Immer, wenn ich unterwegs erzählt habe, dass ich über Medan nach Malaysia fliege und dort übernachten werde, weil mein Anschlussflug am nächsten Tag gegen Mittag geht, blickte ich in entsetzte oder mitleidige Gesichter. Aussagen wie „Mein Beileid“, ironische wie „Viel Spaß“ oder Horrorstories von Asthmaanfällen und unglaublichem Smog waren die Regel, keine Ausnahme.

Ich bin also mit ziemlich abschreckenden Bildern im Kopf in Medan angekommen.

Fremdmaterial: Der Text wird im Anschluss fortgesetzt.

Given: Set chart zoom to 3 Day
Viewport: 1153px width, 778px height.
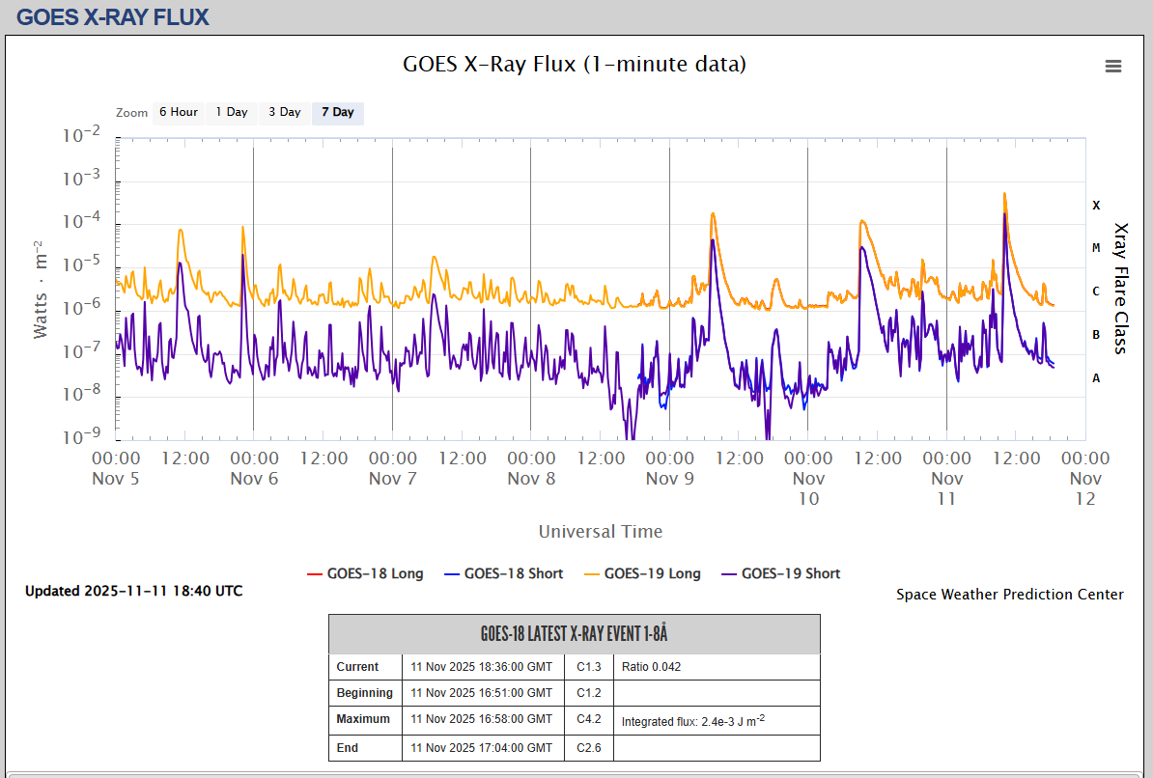Looking at the screenshot, I should pyautogui.click(x=285, y=112).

Das Touristentaxi hat mich brav vor meinem Guest House abgesetzt. Ja, davor war auch eine vier-, wobei eigentlich sechs- bis achtspurige Straße. Aber mit Fußgängerbrücke. Nicht so wie in Sanur/Bali, wo ich ewig lang bis zu einer Ampel laufen oder mich todesmutig in Verkehrslücken über die Straße stürzen musste.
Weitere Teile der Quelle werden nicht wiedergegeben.